Biomarkers have been identified which can forecast trouble ahead. But Australian experts are divided.


Dementia can be accurately predicted nearly 15 years before diagnosis, UK researchers say.

And while Australian experts agree it is promising research, they are divided on the role it should play in screening and early detection.

According to the researchers, who published their findings in Nature Ageing, there are four proteins present in unusually high levels in people who later go on to be diagnosed with all-cause dementia, vascular dementia, or Alzheimer’s disease (AD).

Using UK biobank data research, they examined blood samples from more than 52,000 adults without dementia that were collected and frozen between 2007 and 2010. These samples were analysed in 2021 and 2022 and included samples from the 1400 participants who had gone on to develop dementia.

The researchers are hoping to use their findings to develop a screening kit for use in the NHS which can identify high levels of these four proteins (GFAP, NEFL, GDF15 and LTBP2) to predict the development of dementia.

This protein profile, along with risk factors such as age, sex, education, and genetic susceptibility, allowed predictions to be made with an estimated 90% accuracy, they wrote.

Professor Ashley Bush, from the Department of Neuroscience and Psychiatry at the University of Melbourne, told TMR that disease-modifying interventions were most impactful when delivered at the first sign of dementia.
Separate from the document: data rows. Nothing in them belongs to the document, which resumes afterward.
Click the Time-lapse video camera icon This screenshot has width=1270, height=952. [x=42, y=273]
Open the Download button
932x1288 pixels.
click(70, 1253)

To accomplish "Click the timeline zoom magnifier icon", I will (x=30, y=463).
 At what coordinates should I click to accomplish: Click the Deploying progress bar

“[This] study gives us valuable information about plasma proteins and highlight in particular the value of GFAP elevation as a predictor of dementia,” said Professor Bush who is also Co-Director for Biomarker Development of The Australian Imaging, Biomarkers and Lifestyle Study of Ageing (AIBL).

“GFAP begins to elevate 10 years before the onset of the diagnosis, so this could be a very valuable blood test for detecting people whose brains are in trouble and might benefit from an early intervention.”

Acknowledging the fact that there was currently no cure for dementia, Professor Bush explained that the value of these tests was in secondary prevention.

“Secondary prevention is very valuable with such a costly set of diseases as the dementias. By the time a dementia is diagnosed, a lot of the brain damage is already irreversible,” he said.

Professor Bush also said that the identification of these four proteins was a rich resource for further research.

“GFAP elevation tells us that one of the protective cells in the brain, the astrocytes, are being activated early in the disease process. Beyond that, quite a few hypotheses can be set up to test based on the data provided,” he told TMR.

However, Professor Permidner Sachdev, clinical director of the Neuropsychiatric Institute and Prince of Wales Hospital, disagreed.

Professor Sachdev, co-director of the Centre for Healthy Brain Ageing, told TMR that while the figures sound impressive, at this stage he would not recommend the use of these markers to predict dementia risk.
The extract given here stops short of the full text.